Around 38,000 people who booked short breaks promoted by SuperValu supermarkets, a further 4,000 who availed of similar offers through Axa Insurance, plus 50 Stena Line customers may have had their card numbers and personal details accessed in a hacking attack.
Loyaltybuild, the Co Clare-based company that operates the schemes, said it held credit card details in encrypted form as a security measure and so far there were no signs of any information being extracted or misused, but it added the investigation would take several more days.
SuperValu stressed the only customers potentially affected were those who availed of the Getaway Breaks scheme that allows shoppers use loyalty points earned when they shop to get discounts on hotel breaks.
“There is a significant number of online shoppers and they are not affected,” a spokesman said. “Where a customer has shopped online and also used the same payment method to book a Getaway Break, it is only the Getaway Break transaction that may be affected.”
Loyaltybuild operates customer loyalty schemes for retailers and service providers in several countries and around 100,000 customers outside of Ireland may also be affected.
The company said the suspected breach was discovered on Oct 25.
“We immediately engaged the services of a firm of leading international online security experts.
“They are conducting a forensic investigation to help us identify whether any of our stored data was compromised, and, if so, to what extent.”
Supervalu said it was informed of the situation on Oct 30 and the Data Protection Commissioner said it was notified on Nov 1, a week after the suspected breach.
Spokeswoman for the commissioner, Ciara O’Sullivan, said the company had reacted appropriately.
“They have met our best practice guidelines,” she said. “They erred on the side of caution.
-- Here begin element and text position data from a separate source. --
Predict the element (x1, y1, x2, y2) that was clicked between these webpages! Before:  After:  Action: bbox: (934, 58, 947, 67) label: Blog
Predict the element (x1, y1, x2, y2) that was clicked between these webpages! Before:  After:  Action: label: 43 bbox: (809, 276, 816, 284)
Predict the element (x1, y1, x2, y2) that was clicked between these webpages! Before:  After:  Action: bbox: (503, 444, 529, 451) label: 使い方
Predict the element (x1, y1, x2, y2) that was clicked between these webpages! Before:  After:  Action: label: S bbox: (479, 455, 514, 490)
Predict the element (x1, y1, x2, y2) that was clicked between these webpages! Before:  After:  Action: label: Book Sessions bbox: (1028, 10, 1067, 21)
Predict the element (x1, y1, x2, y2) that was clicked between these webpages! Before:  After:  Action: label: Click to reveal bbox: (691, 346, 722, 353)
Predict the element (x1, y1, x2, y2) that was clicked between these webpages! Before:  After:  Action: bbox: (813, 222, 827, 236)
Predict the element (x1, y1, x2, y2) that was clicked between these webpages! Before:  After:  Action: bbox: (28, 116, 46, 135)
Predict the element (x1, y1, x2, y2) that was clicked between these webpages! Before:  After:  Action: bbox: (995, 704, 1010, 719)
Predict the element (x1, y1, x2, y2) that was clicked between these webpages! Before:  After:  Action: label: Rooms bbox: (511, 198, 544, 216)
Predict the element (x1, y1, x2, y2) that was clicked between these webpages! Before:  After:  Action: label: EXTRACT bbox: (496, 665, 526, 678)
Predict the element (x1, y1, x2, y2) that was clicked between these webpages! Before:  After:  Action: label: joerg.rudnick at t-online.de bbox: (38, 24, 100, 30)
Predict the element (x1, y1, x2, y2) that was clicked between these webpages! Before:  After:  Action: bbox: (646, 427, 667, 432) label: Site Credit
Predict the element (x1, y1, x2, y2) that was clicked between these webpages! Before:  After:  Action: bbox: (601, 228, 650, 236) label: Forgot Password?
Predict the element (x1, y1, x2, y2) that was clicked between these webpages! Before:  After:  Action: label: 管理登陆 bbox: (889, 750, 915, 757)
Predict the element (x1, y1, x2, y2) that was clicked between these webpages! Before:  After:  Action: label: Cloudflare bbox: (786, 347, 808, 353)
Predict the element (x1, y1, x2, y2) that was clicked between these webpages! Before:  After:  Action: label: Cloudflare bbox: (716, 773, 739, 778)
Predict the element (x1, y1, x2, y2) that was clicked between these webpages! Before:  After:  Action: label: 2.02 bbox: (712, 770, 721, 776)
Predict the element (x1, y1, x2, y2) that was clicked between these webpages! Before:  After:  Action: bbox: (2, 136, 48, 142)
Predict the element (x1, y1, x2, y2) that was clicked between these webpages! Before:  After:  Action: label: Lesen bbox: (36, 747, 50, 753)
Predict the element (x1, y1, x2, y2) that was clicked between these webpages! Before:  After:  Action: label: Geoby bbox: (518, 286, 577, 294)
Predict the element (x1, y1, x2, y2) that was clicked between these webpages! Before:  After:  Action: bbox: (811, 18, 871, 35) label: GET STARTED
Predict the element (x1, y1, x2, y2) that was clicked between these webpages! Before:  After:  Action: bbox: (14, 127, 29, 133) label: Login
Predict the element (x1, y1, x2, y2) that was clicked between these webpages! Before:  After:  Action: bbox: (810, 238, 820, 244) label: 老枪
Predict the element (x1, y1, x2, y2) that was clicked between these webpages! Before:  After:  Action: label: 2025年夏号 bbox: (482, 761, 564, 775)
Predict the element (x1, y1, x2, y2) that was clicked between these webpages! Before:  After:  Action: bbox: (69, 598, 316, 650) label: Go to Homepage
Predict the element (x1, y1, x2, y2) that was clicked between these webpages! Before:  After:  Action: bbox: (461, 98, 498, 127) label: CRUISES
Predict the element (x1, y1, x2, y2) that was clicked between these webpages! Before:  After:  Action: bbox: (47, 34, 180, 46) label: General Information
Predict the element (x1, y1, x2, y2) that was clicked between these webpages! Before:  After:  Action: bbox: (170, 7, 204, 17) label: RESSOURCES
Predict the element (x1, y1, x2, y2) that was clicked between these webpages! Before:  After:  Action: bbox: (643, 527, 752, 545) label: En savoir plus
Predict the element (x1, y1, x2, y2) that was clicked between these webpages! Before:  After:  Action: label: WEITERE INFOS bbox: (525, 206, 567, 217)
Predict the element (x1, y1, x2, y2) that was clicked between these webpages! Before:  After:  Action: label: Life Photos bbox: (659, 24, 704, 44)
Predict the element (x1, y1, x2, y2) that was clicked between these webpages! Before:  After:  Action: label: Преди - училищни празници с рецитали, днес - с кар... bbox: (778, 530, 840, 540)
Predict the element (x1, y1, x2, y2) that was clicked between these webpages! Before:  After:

It’s still to be determined whether whoever was attacking their system was able to take possession of any credit card details, but in the meantime they took the decision to notify us of the potential issue and took steps about informing individuals who may or could be affected.
“We are receiving updates all the time as their investigation progresses.”
Loyaltybuild said the information potentially accessed was names, addresses, and card numbers. It does not store the additional three-digit card verification value found on the back and all details are deleted 90 days after travel.
Ms O’Sullivan said customers should monitor their accounts for suspicious transactions and card issuers were also being asked to be extra vigilant.
A number of customer helplines were put in place yesterday to deal with queries. Loyaltybuild can be contacted on 065-6865200, Supervalu Getaway Breaks on 0818 220088, Axa Leisure Breaks on 0818 300189 and Stena Line on 01 2047777.